#### What is required:
Your answer must be the lines of the entries below, exactly as written, from the first line through the line containing "Task: Select Hôte de virtualisation option".

====== Material for this exercise ======

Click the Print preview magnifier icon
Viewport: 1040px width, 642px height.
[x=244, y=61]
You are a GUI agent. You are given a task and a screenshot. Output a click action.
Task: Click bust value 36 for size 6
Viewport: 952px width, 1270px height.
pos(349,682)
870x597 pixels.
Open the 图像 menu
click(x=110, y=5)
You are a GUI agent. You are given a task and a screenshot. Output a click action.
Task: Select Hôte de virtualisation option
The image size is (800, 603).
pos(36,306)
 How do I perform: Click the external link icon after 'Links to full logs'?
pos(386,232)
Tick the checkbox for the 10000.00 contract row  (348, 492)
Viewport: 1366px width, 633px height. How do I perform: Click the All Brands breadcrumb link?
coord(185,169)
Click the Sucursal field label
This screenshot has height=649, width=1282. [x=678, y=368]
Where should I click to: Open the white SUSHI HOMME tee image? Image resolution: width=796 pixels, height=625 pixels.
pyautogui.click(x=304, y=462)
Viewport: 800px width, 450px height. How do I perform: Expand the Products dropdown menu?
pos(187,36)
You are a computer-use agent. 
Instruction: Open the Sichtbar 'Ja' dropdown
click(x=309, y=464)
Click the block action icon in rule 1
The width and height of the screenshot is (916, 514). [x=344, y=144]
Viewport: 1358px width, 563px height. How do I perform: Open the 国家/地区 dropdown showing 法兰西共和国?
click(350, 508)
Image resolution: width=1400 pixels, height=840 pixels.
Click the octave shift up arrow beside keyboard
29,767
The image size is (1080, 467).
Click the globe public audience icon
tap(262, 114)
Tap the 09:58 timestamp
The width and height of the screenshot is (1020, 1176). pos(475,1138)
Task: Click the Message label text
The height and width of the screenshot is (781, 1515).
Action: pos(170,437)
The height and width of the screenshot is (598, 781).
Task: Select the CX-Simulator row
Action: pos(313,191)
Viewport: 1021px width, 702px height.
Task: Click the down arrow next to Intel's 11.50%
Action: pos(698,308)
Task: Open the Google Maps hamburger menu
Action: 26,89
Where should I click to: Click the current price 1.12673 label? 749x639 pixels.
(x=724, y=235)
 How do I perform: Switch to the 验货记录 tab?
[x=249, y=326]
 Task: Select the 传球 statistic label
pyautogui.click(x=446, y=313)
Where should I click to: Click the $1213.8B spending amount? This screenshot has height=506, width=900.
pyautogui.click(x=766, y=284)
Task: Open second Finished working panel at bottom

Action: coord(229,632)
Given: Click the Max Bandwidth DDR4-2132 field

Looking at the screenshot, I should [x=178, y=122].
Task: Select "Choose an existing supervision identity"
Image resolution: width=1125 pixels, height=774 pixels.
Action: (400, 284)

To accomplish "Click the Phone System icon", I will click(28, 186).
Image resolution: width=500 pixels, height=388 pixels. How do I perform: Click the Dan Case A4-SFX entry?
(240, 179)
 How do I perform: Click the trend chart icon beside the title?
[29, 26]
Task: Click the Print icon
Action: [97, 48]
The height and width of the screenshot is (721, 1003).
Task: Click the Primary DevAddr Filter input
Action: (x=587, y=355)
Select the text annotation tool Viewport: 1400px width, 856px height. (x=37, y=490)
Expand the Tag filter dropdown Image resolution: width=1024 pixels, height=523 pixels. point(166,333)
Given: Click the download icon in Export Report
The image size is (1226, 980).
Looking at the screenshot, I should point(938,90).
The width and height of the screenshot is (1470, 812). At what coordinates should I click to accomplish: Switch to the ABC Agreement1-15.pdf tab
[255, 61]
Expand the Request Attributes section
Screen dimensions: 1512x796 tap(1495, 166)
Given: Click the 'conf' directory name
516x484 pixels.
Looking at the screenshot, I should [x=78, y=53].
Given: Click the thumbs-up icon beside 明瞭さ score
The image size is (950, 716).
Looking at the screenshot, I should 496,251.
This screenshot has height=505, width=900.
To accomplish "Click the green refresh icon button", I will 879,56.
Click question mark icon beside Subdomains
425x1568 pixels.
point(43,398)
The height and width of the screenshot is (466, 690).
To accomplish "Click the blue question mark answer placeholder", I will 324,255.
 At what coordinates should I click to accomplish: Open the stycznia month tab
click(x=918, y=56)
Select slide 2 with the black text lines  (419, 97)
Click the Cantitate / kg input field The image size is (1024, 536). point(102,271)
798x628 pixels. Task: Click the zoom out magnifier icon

======

#### Written answer:
Click the Print preview magnifier icon
Viewport: 1040px width, 642px height.
[x=244, y=61]
You are a GUI agent. You are given a task and a screenshot. Output a click action.
Task: Click bust value 36 for size 6
Viewport: 952px width, 1270px height.
pos(349,682)
870x597 pixels.
Open the 图像 menu
click(x=110, y=5)
You are a GUI agent. You are given a task and a screenshot. Output a click action.
Task: Select Hôte de virtualisation option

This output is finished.